Он сидел у края дороги, машинально дожевывая поданный кем-то кусок хлеба, и озирался, пытаясь найти самый простой способ осуществить свое внезапное решение. Мягкая, но безжалостная земля раскинулась вокруг; она не одобряла его решения умереть. Бедняга поразмыслил. Он видел ручей; но понимал, что не сможет пролежать под водой так долго, чтобы захлебнуться. Еще были машины, грузовики, автобусы; но, во-первых, ему не хотелось доставлять неприятности другим, а во-вторых, риск остаться живым, но искалеченным был слишком велик. Нужен был совсем простой способ. Там, у него за спиной, остались недостроенные здания. Магический, призрачный палец коснулся его сознания; он припомнил, что в одном из строений видел веревку. Дожевывая хлеб, он подумал, что уж это-то точно последние неприятности, которые он доставит своим недавним товарищам. Они обойдутся с ним по обыкновению торопливо и небрежно, но больше он им хлопот не доставит. Может, веревки уже и нет, тогда придется искать что-то еще, но… надо надеяться на лучшее. Он всегда так делал.
Уже вечерело, когда он поднялся и двинулся в обратный путь. Идти было недалеко, а он был еще не стар. Каждый шаг приближал его к намеченной цели и возвращал молодость; он словно шел через пространство и время. Страна, о которой он мало что знал, предала его; она всю жизнь держала впроголодь его тело; не уделила ни дружеской поддержки, ни участия. Страна решила, что будет лучше, если погибнет один — или несколько, — чем весь народ в небезопасной попытке помочь многим. Страна, как всегда, не желала принимать в расчет высшую справедливость. Жалкий и отверженный, он шагал по дороге, а у него за спиной опускалось солнце.

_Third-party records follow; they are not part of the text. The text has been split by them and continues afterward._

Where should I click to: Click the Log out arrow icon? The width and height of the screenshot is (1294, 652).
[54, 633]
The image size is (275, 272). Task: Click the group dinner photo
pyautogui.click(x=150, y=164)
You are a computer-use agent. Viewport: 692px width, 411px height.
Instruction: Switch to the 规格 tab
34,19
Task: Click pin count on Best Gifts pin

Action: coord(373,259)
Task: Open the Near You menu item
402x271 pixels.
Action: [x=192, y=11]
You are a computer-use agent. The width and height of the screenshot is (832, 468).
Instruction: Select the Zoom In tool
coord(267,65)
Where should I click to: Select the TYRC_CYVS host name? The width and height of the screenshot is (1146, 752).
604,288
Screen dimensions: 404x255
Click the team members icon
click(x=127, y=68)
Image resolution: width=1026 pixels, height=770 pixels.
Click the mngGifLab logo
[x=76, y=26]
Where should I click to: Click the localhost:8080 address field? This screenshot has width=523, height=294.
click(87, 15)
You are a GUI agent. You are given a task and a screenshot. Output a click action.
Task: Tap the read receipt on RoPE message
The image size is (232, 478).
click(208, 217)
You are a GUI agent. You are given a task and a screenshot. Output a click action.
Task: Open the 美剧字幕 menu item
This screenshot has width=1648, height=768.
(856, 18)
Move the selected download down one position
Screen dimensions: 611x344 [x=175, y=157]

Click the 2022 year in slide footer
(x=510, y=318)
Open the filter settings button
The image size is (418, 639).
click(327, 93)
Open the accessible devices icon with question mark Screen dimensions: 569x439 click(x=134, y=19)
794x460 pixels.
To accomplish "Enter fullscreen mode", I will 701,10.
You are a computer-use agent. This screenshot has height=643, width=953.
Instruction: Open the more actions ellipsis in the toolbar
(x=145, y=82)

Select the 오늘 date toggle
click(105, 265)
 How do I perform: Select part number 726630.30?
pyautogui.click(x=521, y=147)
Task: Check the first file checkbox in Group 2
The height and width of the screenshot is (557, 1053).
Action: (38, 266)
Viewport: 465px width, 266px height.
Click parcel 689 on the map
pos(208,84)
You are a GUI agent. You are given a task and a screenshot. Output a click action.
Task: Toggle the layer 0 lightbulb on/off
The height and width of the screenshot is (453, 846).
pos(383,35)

При свете луны он добрался до места, которое походило сейчас скорее на разрушенный, чем на строящийся поселок. То ли здесь пронесся хаос революции, которую страна отказалась признать, то ли незримая буря небесного гнева, сродни той, которая снесла Фивы или погрязшие во грехе Содом и Гоморру. Неоконченные стены, котлованы, здания без крыш, зияющие оконные и дверные провалы встретили его. Не обращая внимания на крупную дрожь, сотрясавшую тщедушное тело, он брел вперед.
То здесь, то там торчали лестницы, возле стен догорали жаровни. Кто-то прошел мимо. Холодная луна освещала остовы домов, кое-где между ними пробивались красные отсветы пламени. Он задержался на краю поселка — не от сомнений, а просто прислушался, далеко ли сторож. От физического истощения и нервного напряжения он постанывал, но от своего намерения отказываться не собирался — да вселенная и не ожидала от него отказа.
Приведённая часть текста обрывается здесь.